TASK STATEMENT
Find every line below with the string "computer" and pick it out.

Records from a dataset:
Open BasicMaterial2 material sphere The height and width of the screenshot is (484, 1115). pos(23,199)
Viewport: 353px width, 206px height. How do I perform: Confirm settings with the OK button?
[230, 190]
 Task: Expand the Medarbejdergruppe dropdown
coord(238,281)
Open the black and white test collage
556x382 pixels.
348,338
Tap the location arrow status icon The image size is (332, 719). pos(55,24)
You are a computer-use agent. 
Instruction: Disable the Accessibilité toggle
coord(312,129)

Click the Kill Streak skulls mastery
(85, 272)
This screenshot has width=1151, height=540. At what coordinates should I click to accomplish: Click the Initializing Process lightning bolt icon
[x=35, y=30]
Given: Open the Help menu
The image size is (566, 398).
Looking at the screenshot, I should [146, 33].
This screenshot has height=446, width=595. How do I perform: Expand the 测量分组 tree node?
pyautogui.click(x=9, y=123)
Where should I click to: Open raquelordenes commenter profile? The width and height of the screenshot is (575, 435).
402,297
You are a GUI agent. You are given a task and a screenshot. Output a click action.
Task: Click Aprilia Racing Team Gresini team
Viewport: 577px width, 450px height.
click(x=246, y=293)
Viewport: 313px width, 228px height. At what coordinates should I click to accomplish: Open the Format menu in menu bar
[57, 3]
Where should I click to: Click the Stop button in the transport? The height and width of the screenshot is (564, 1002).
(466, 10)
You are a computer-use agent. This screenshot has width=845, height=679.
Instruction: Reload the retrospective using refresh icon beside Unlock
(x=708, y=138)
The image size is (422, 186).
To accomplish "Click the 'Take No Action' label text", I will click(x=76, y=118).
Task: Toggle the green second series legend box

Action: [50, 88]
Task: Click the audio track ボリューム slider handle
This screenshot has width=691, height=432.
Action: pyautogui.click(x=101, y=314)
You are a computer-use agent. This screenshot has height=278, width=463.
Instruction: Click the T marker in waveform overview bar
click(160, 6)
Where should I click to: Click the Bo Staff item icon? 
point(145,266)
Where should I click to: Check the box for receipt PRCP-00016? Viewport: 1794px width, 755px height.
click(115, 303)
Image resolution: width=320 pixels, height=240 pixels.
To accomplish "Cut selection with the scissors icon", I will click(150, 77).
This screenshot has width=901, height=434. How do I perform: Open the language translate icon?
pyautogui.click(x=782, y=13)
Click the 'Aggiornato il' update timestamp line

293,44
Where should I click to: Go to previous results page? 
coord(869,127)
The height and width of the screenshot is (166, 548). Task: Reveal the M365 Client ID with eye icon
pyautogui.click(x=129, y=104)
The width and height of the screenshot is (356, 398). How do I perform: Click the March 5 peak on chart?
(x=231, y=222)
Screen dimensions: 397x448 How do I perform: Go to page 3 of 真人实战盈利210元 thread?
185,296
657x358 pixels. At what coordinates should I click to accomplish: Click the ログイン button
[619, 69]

RESULT
You are a computer-use agent. 
You are a computer-use agent. This screenshot has width=845, height=679.
You are a computer-use agent. This screenshot has height=278, width=463.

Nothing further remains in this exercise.